Collect every line of the entries below that contains the word "sidebar", and copy each one as it appears.

━━━━━ Supplied data

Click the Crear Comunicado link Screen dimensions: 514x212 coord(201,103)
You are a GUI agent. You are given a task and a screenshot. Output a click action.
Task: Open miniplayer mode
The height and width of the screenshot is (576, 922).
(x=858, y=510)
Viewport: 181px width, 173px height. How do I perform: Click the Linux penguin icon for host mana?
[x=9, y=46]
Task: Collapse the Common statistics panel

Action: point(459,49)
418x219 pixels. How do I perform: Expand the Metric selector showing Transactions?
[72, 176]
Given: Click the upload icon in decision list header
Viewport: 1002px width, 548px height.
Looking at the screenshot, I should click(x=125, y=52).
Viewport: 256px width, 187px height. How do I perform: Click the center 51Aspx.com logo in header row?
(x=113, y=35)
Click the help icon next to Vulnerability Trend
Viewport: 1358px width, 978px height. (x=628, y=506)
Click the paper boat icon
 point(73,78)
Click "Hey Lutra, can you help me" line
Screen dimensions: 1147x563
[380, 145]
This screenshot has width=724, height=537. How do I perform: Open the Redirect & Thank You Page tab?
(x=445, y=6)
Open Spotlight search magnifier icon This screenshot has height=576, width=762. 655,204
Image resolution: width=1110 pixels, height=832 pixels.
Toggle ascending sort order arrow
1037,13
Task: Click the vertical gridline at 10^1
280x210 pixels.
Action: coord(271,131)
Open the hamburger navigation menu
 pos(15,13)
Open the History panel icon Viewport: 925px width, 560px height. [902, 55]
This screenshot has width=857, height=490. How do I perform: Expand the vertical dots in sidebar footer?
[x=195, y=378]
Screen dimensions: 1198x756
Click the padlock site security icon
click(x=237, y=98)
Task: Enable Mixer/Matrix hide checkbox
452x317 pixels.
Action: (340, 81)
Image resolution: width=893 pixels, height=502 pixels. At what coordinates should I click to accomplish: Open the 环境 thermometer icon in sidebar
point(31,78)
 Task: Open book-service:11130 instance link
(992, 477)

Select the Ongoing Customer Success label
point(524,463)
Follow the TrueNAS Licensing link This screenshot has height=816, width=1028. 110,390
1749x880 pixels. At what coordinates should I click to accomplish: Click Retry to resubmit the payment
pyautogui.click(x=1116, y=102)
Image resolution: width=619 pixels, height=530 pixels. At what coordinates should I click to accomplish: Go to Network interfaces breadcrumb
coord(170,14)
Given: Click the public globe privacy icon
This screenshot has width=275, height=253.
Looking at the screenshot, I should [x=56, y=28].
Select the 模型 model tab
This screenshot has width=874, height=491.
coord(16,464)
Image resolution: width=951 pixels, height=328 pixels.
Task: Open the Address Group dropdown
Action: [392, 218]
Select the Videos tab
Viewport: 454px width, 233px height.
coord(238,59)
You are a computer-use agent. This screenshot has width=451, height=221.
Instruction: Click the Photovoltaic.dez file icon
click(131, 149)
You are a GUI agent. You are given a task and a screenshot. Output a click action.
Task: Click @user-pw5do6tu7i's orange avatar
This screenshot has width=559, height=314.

━━━━━━━━━━

- [Solution below]
This screenshot has width=857, height=490. How do I perform: Expand the vertical dots in sidebar footer?
Image resolution: width=893 pixels, height=502 pixels. At what coordinates should I click to accomplish: Open the 环境 thermometer icon in sidebar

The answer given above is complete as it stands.